**Try it:**
Output only the lines from the one holding "Where should I click to: Switch" to the end of the data below, please, copied exactly.

**The input:**
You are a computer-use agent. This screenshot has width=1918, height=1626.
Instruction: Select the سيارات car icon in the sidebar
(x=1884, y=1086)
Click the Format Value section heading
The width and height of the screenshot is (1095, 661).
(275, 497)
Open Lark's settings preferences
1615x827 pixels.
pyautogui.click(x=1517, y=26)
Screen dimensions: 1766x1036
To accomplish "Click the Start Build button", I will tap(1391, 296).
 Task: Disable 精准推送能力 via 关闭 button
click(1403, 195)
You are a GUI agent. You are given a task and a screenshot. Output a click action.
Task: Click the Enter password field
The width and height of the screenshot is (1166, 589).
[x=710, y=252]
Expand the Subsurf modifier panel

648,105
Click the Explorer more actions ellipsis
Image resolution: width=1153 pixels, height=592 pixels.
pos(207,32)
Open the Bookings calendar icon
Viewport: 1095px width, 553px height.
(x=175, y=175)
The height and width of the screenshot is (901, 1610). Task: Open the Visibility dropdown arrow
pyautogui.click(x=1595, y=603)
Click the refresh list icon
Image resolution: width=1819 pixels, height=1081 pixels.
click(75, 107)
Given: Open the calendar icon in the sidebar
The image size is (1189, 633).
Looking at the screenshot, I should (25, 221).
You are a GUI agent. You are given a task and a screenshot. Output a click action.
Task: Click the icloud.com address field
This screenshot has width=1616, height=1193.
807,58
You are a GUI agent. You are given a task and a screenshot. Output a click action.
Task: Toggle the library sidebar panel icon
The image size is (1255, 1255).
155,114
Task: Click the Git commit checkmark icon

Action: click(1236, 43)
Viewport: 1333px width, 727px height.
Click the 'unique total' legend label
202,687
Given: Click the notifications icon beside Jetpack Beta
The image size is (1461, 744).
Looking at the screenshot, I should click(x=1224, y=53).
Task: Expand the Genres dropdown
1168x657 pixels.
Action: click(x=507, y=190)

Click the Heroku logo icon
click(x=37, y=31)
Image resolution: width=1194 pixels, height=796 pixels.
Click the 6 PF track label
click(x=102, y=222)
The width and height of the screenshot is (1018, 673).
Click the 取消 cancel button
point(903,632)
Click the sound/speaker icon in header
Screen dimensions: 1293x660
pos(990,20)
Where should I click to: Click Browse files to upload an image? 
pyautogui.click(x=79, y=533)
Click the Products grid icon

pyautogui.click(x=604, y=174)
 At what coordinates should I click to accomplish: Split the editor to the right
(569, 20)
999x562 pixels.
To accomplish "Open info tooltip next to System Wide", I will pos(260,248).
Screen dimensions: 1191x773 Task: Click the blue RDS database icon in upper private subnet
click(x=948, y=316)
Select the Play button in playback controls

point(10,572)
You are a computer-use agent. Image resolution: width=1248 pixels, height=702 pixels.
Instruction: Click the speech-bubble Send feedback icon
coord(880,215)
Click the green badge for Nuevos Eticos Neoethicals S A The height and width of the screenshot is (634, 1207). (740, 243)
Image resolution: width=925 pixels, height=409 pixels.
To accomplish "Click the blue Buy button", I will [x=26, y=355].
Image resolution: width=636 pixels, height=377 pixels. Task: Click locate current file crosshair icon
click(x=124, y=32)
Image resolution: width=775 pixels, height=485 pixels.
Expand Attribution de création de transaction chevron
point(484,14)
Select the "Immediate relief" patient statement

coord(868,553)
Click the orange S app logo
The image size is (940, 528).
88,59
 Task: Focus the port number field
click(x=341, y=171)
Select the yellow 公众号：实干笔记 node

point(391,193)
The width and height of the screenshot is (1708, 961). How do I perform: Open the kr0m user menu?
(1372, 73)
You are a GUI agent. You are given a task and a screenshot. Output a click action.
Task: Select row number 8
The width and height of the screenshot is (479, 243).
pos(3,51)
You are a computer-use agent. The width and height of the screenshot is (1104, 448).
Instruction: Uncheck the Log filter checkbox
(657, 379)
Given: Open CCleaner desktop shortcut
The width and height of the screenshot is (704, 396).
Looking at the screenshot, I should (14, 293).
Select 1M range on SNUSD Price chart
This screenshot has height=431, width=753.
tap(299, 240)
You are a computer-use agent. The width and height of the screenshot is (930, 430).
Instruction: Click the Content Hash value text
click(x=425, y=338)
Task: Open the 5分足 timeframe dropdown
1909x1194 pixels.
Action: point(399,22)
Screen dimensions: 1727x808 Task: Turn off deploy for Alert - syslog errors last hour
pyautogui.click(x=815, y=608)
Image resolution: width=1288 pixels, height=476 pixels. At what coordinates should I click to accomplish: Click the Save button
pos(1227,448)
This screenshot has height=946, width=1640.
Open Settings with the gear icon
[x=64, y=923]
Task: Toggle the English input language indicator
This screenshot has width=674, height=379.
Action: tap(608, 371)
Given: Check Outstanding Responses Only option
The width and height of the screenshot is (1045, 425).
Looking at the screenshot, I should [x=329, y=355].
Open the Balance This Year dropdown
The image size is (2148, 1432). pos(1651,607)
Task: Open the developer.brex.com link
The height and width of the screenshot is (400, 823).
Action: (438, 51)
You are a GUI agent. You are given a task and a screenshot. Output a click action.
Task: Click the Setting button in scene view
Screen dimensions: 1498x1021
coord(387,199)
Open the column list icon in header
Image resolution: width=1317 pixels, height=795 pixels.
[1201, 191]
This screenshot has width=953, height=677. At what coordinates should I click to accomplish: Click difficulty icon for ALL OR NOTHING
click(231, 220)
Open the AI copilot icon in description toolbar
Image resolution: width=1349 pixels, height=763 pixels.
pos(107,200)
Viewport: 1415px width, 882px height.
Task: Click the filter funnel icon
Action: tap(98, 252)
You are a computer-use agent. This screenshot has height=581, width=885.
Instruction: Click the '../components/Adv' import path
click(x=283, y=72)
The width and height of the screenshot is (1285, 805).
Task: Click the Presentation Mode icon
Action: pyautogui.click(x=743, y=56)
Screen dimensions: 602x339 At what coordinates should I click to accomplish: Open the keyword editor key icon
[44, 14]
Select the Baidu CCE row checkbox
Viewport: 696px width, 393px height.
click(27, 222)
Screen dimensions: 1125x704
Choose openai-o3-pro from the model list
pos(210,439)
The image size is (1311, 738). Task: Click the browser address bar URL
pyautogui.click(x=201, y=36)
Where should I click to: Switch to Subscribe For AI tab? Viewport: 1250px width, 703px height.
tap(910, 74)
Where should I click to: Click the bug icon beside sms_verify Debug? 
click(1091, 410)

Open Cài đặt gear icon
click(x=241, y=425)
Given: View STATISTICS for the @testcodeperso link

**Answer space:**
Where should I click to: Switch to Subscribe For AI tab? Viewport: 1250px width, 703px height.
tap(910, 74)
Where should I click to: Click the bug icon beside sms_verify Debug? 
click(1091, 410)

Open Cài đặt gear icon
click(x=241, y=425)
Given: View STATISTICS for the @testcodeperso link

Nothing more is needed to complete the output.